**ASSIGNED TASK:** Using the data below, reproduce exactly the lines from the line with "This screenshot has width=868, height=437." to the line with "824x504 pixels.", both included; pictures must be dropped.

**Dataset entries:**

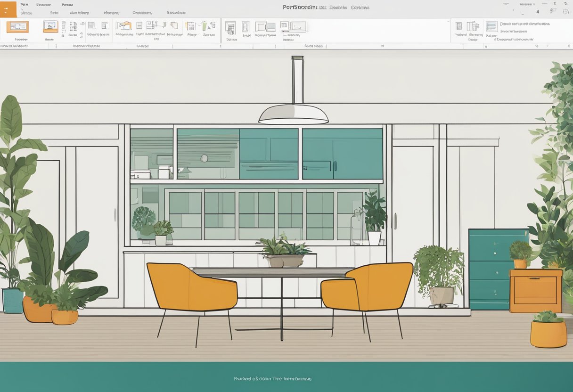The image size is (573, 392).
Task: Click the orange File button in top-left corner
Action: coord(8,8)
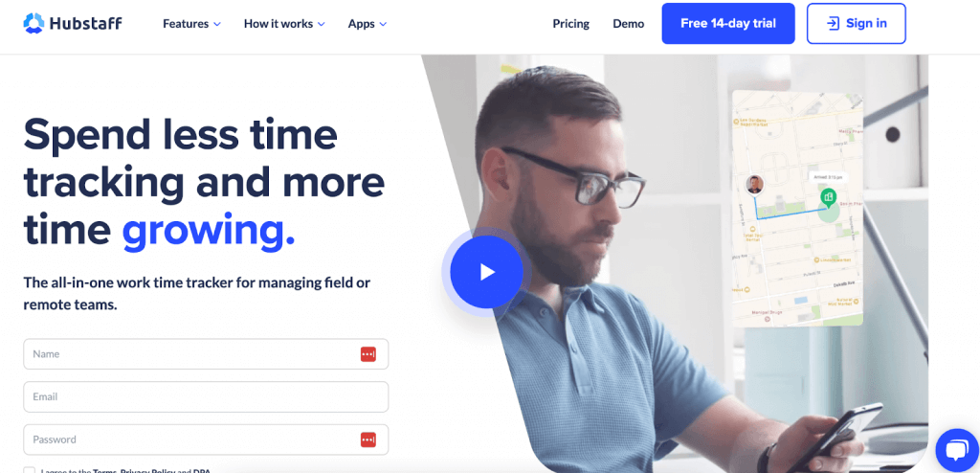Open the map preview thumbnail
Image resolution: width=980 pixels, height=473 pixels.
797,209
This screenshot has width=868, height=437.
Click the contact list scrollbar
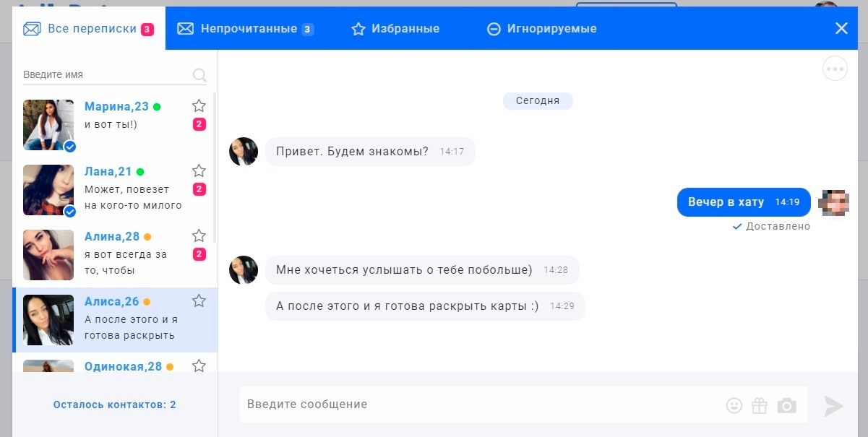[x=215, y=168]
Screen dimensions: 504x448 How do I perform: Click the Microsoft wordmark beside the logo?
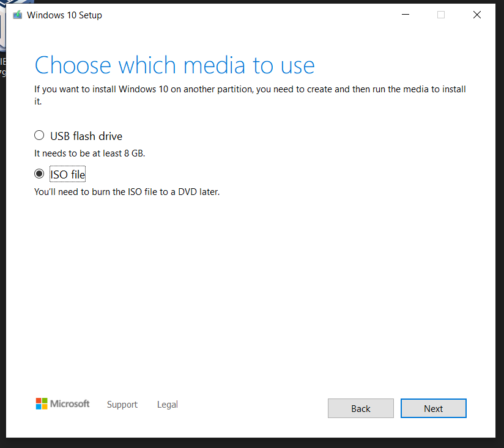[x=70, y=404]
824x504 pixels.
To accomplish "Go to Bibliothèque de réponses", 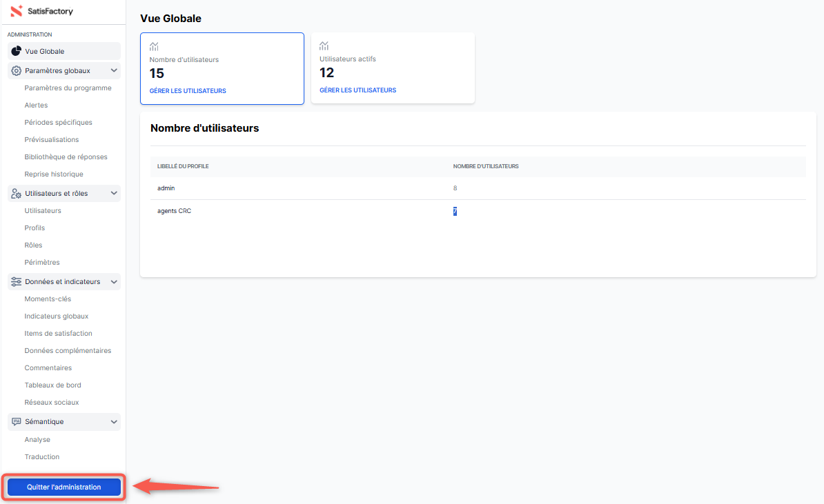I will click(x=66, y=157).

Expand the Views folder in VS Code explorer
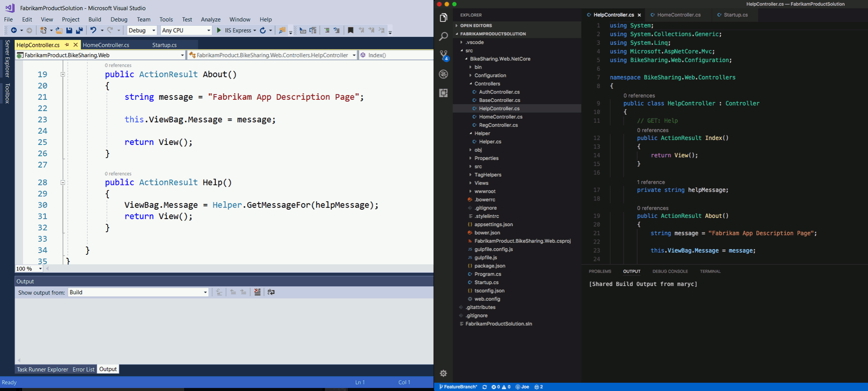click(481, 183)
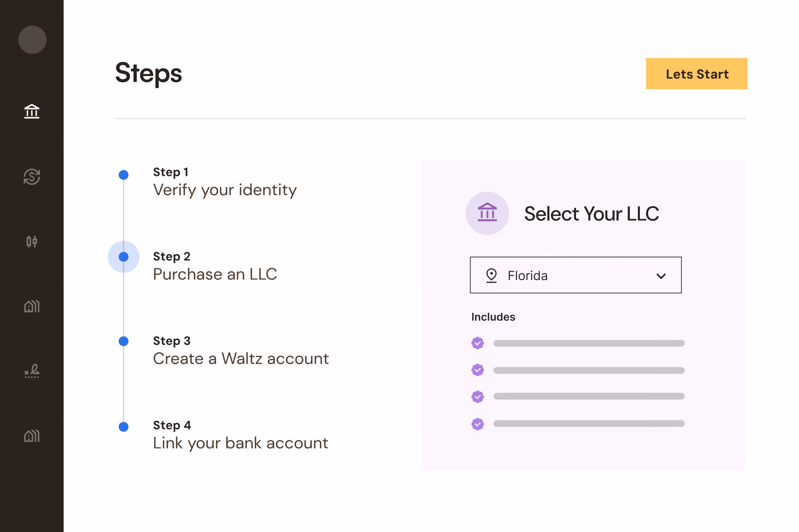Click the highlighted Step 2 timeline dot

pyautogui.click(x=124, y=257)
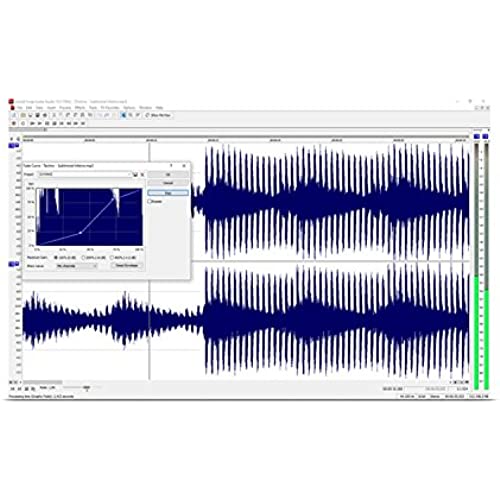The width and height of the screenshot is (500, 500).
Task: Click the delete preset X icon
Action: pos(142,174)
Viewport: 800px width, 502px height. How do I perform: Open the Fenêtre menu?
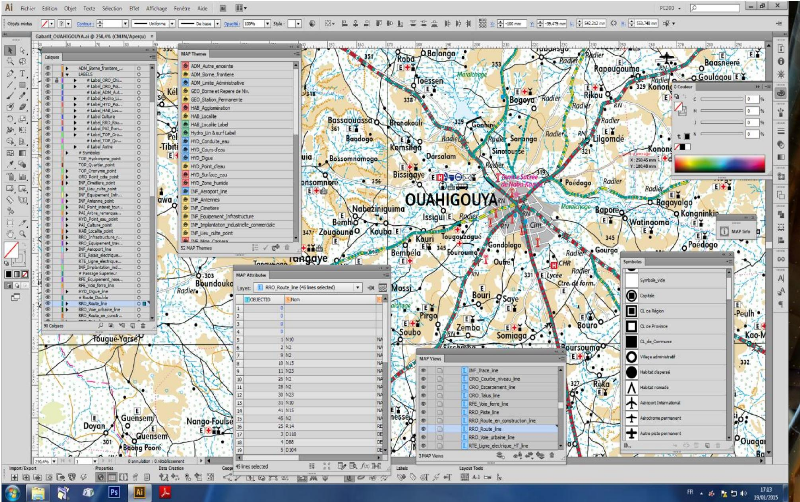(182, 7)
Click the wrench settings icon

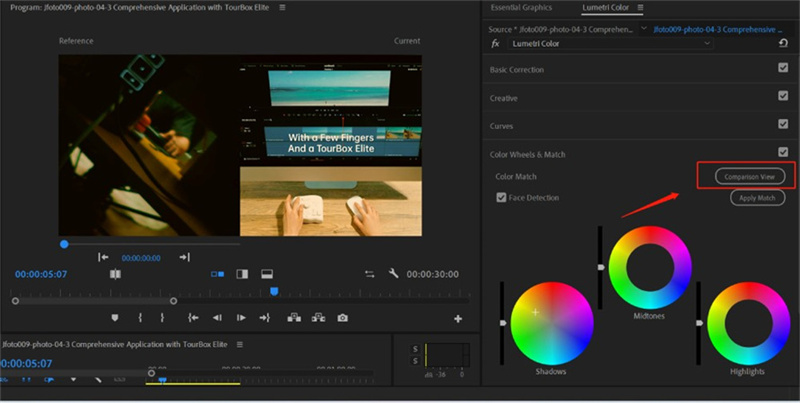394,274

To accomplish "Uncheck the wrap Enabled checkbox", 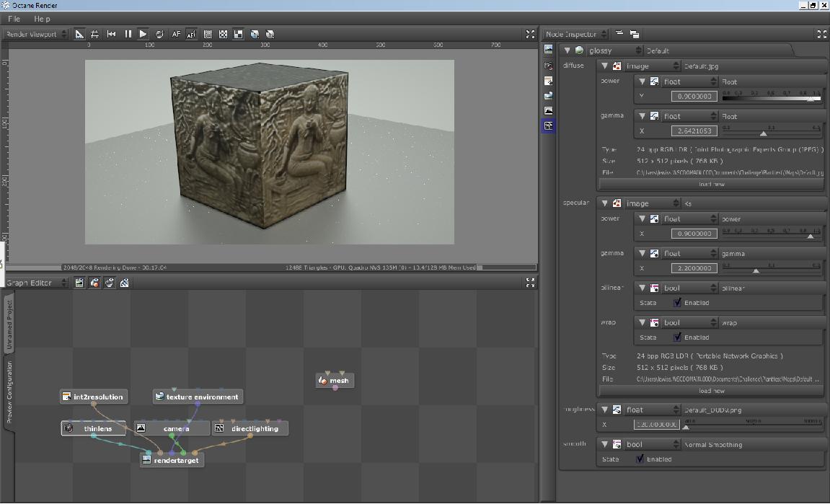I will coord(677,337).
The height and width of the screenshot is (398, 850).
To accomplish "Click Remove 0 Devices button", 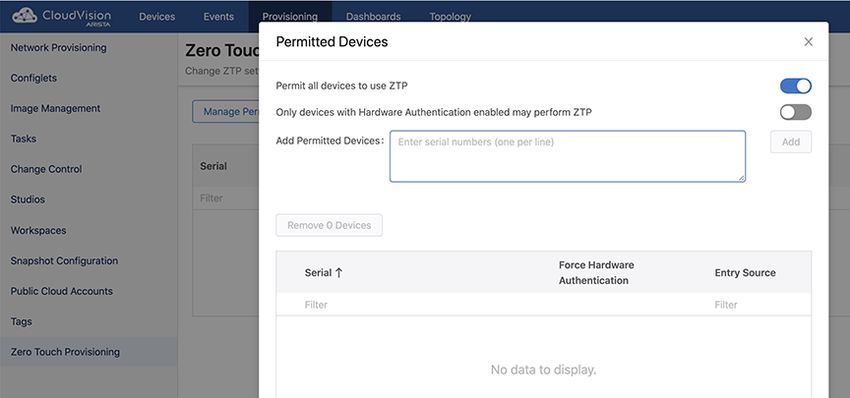I will pyautogui.click(x=329, y=225).
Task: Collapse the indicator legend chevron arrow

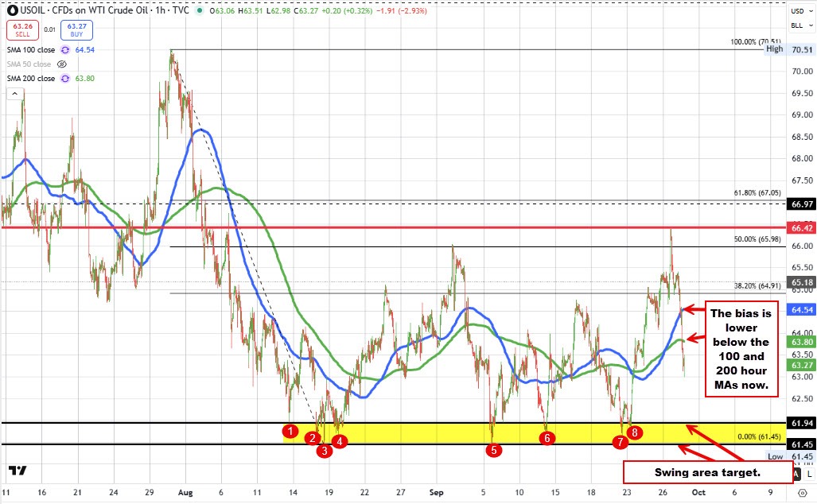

**FINISHED TASK:**
This screenshot has width=868, height=437.
Click the contact list scrollbar
[x=215, y=168]
Screen dimensions: 504x448 How do I perform: Click the Microsoft wordmark beside the logo?
[x=70, y=404]
824x504 pixels.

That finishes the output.